Love Your Enemies
43 “You have heard that it was said, ‘Love your neighbor and hate your enemy.’ 44 But I tell you, love your enemies and pray for those who persecute you, 45 that you may be children of your Father in heaven. He causes his sun to rise on the evil and the good, and sends rain on the righteous and the unrighteous. 46 If you love those who love you, what reward will you get? Are not even the tax collectors doing that? 47 And if you greet only your own people, what are you doing more than others? Do not even pagans do that? 48 Be perfect, therefore, as your heavenly Father is perfect.
As the temperature soars during the summer, you see more of your neighbours out, doing work around the house or just walking outside. Contrast that to the winter months when it is dark outside and it is hard to see people go in and out of their homes. To love your neighbour and to hate your enemies sounds like it is very logical. It only makes sense to be good neighbours and if somebody is not kind to you, you avoid contact with them. Most of us won’t admit to hating our neighbours.
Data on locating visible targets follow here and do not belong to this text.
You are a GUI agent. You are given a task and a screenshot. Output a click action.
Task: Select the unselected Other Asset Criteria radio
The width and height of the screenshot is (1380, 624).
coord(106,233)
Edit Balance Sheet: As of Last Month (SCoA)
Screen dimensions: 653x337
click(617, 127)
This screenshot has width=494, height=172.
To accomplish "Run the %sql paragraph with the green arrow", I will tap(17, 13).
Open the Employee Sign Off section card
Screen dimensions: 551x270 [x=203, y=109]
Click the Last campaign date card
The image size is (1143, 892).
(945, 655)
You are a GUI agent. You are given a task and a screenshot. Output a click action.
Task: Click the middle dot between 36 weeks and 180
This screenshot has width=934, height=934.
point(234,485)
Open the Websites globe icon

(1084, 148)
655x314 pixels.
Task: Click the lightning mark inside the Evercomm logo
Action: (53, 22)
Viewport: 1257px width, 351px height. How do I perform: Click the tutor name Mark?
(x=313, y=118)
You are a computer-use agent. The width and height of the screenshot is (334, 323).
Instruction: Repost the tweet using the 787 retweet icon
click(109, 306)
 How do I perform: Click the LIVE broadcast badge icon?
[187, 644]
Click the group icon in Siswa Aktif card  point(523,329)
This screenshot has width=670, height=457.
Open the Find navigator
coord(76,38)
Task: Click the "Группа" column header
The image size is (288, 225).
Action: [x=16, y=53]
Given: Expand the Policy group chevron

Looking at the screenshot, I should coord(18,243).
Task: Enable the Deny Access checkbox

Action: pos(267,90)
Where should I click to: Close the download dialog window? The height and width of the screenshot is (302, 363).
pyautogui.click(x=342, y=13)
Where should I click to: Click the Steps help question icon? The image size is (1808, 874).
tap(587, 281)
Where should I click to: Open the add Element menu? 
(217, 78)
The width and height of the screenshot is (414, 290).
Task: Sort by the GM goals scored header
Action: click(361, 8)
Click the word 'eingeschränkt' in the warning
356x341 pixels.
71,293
That’s not politically correct to hate others. Maybe we are annoyed by our neighbours, but hating is not something that our parents taught us or that we would accept for our children.
As much as we love logic and reasoning, Jesus turns it upside down and says that we should love our enemies and pray for those who persecute us. I don’t have any relatives of friends who persecute me, so how do I make use of this lesson? It makes me think of whether I can apply this application to a co-worker who curses a lot around me. I have already mentioned that he does curse a lot and it’s not professional conduct in the office. It’s time to use the power of prayer instead of relying on my reasoning with another individual. It also means that there needs to be a higher level of acceptance of people just as Jesus accepted sinners on his daily journey.